Vor dem Marsch zu Ehren von Quentin Deranque hatte Präsident Emmanuel Macron zur Ruhe aufgerufen. Der 23-jährige rechtsextreme Student war in Lyon gewaltsam ums Leben gekommen. "Die Linke tötet" war einer der Slogans bei der Demo.
An diesem Samstag haben etwa 3.200 Menschen an einem Gedenkmarsch für Quentin Deranque in Lyon teilgenommen, der von extrem rechten Gruppen organisiert wurde.
Der Marsch fand im 7. Arrondissement von Lyon statt - dort, wo der junge rechtsextreme Aktivist so schwer geschlagen worden war, dass er im Krankenhaus verstarb.
Sieben Personen wurden wegen der Gewalttat verhaftet. Unter den Festgenommenen im Fall Quentin Deranque ist ein Assistent eines Abgeordneten der linken Partei "La France insoumise" (LFI).
Hitlergrüße und rechtsextreme Parolen
Bei dem Gedenkmarsch wurden Hitlergrüße gezeigt und in Frankreich oft von Rechtsextremen verwendete Parolen wie "Wir sind hier zu Hause" und "Antifa tötet" skandiert. Auch identitäre Aktivisten aus dem Ausland - wie aus Italien - machten bei der Demonstration mit.
Am Ende des Gedenkmarsches wurden Fackeln entzündet. Auf einer Banderole stand "Adieu, camarade!"

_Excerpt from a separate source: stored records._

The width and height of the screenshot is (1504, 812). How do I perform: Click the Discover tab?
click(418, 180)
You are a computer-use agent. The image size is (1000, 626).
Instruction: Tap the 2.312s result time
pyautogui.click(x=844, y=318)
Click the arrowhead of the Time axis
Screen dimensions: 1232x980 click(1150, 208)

Journalisten und Journalistinnen wurden vom Sicherheitsdienst der Demonstration ferngehalten. Dabei waren zahlreiche Reporter, auch von ausländischen Medien, vor Ort.
Die Präfektur hat angekündigt, dass wegen der Hitlergrüße und rassistischer Parolen Ermittmlungen eingeleitet wurden.

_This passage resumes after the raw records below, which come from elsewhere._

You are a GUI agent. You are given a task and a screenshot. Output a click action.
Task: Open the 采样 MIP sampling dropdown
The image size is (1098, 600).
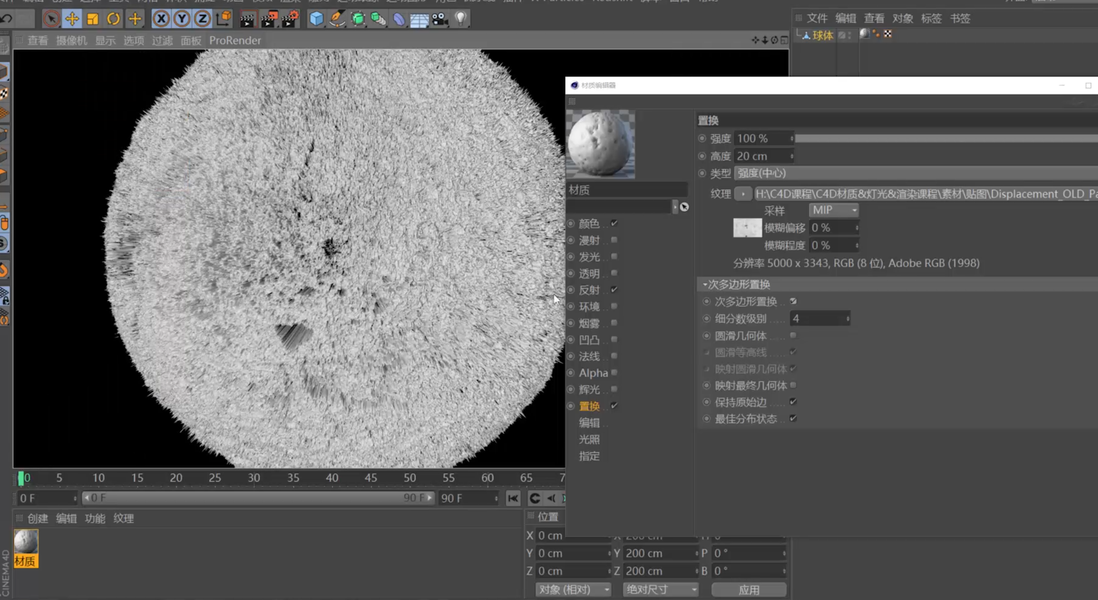point(833,211)
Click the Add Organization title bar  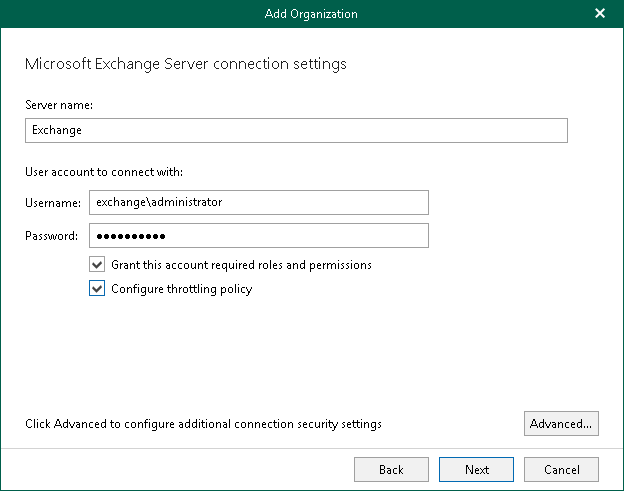pos(311,14)
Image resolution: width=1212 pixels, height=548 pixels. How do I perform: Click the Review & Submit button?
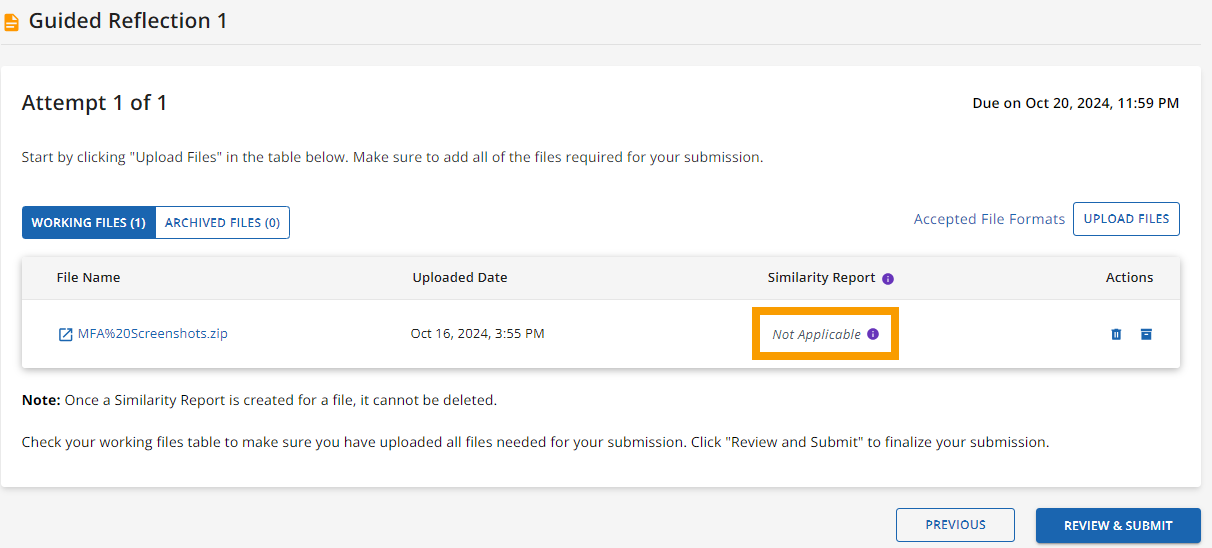pyautogui.click(x=1118, y=525)
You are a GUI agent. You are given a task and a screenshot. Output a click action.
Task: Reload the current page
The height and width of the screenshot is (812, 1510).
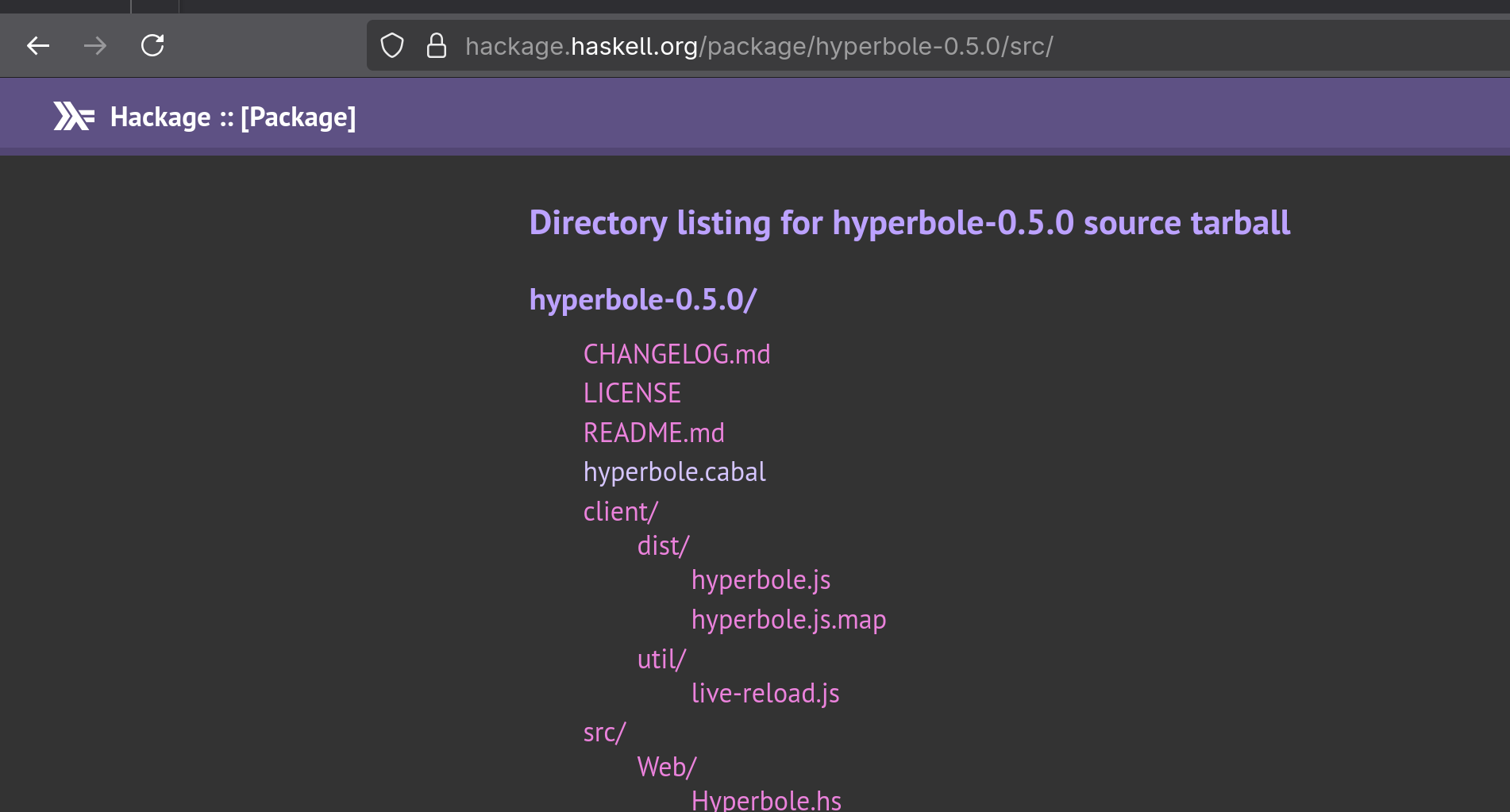[152, 46]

Gedenkmarsch von ultrarechter Aktivistin organisiert
Laut Präfektur kamen 3.200 zu der Veranstaltung, 3.500 laut der Organisatorin der Veranstaltung, der Anti-Abtreibungsaktivistin, die der Lyoner Ultrarechten Aliette Espieux nahesteht. Auch Aktivistinnen des identitären Kollektivs Némésis nahmen an dem Demonstrationszug teil.
Berichten zufolge hatte Quention Deranque vor seinem Tod die Aktivistinnen von Némésis verteidigt, die gegen eine Rede der linken Europaabgeordneten Rima Hassan protestierten. An diesem Samstag trugen die jungen Frauen weiße Tulpen in Gedenken an den Studenten.

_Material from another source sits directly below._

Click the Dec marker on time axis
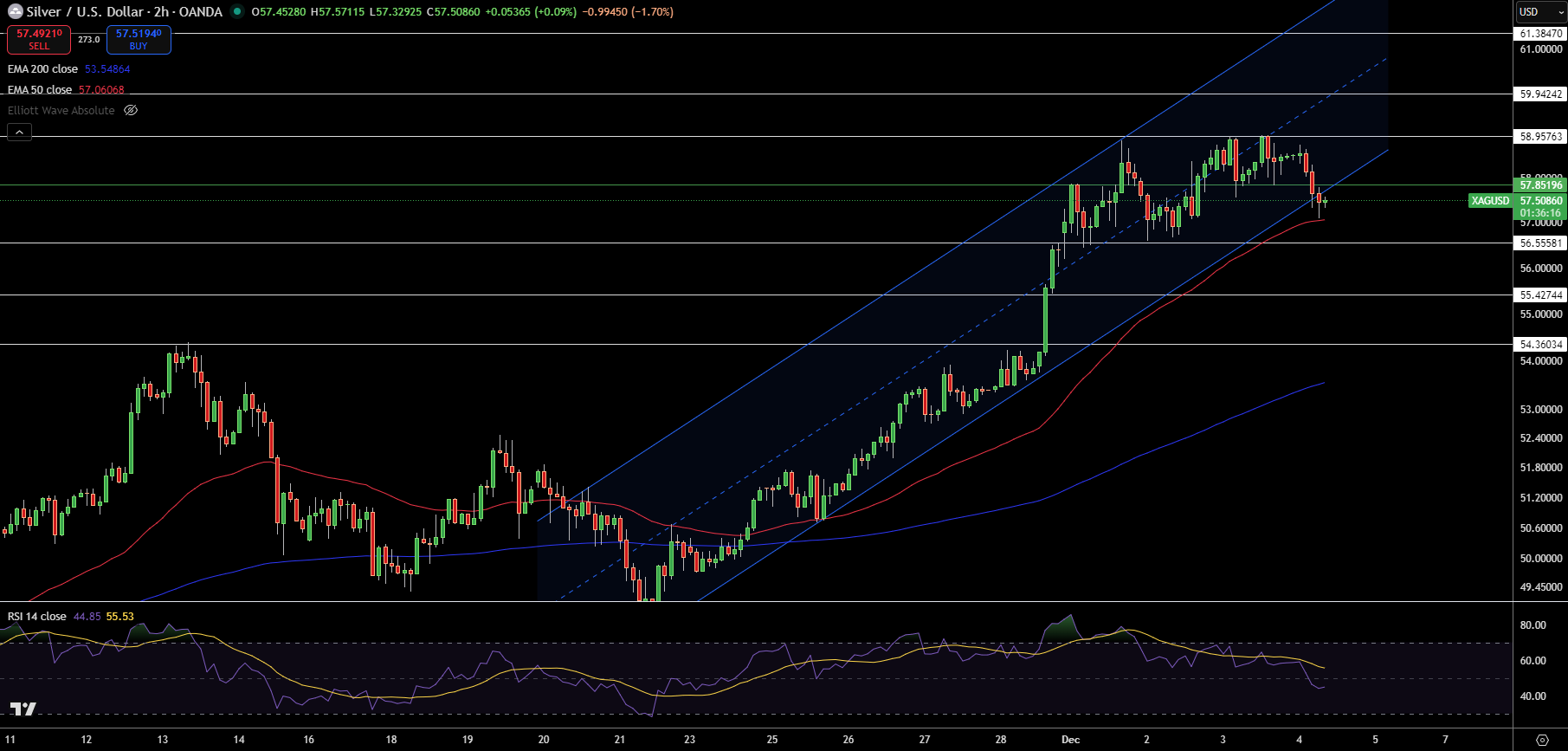This screenshot has width=1568, height=751. coord(1070,740)
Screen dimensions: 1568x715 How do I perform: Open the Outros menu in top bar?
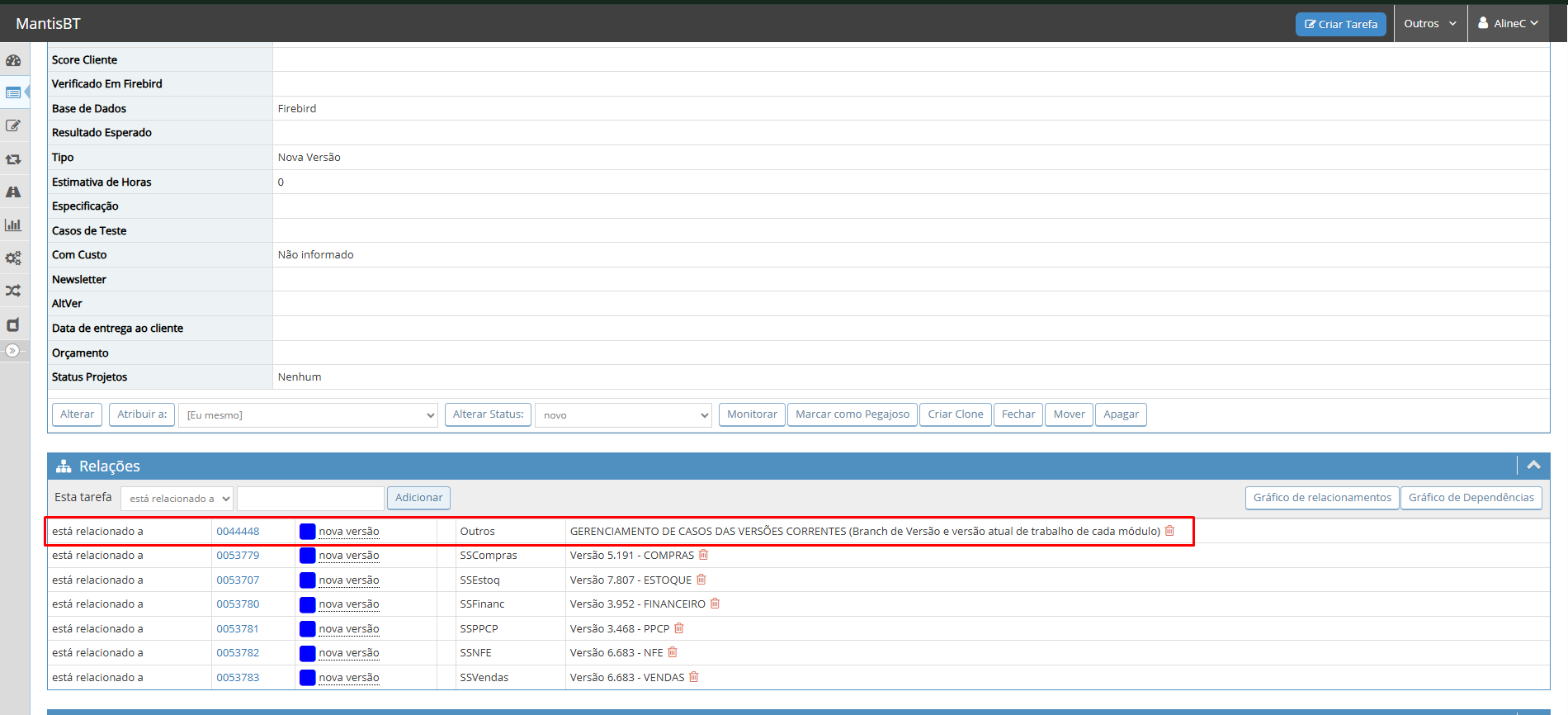(1429, 24)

Nach Angaben der Präfektur wurde eine Person bei dem Marsch festgenommen, weil sie ein Messer und einen Hammer bei sich trug.
Der Vorsitzende der rechtspopulistischen Partei Rassemblement National, Jordan Bardella, hatte angekündigt, dass sich seine Partei nicht an dem Gedenkmarsch beteiligen werde.
Die Bürgermeisterin des VII. Arrondissements, Fanny Dubot, erklärte Euronews, dass die Sicherheitsvorkehrungen an potenziell bedrohten Orten, wie einer LGBTQ-Bar oder einer Moschee, verstärkt worden seien.
Fotos von Quentin Deranque sorgen für Polemik
An einem Gebäude der Regionalverwaltung in Lyon waren Fotos von Quentin Deranque angebracht worden.
In den sozialen Medien kritisierten zahlreiche Nutzer und Nutzerinnen das Foto an einem öffentlichen Gebäude und bezeichneten es als "Schande".
Präsident Emmanuel Macron hatte im Vorfeld der Demonstration zur Ruhe aufgerufen. Er kündigte an, dass die Regierung Beratungen abhalten werde, um "gewalttätige Aktionsgruppen", die seiner Meinung nach mit politischen Parteien in Verbindung stehen, zu untersuchen.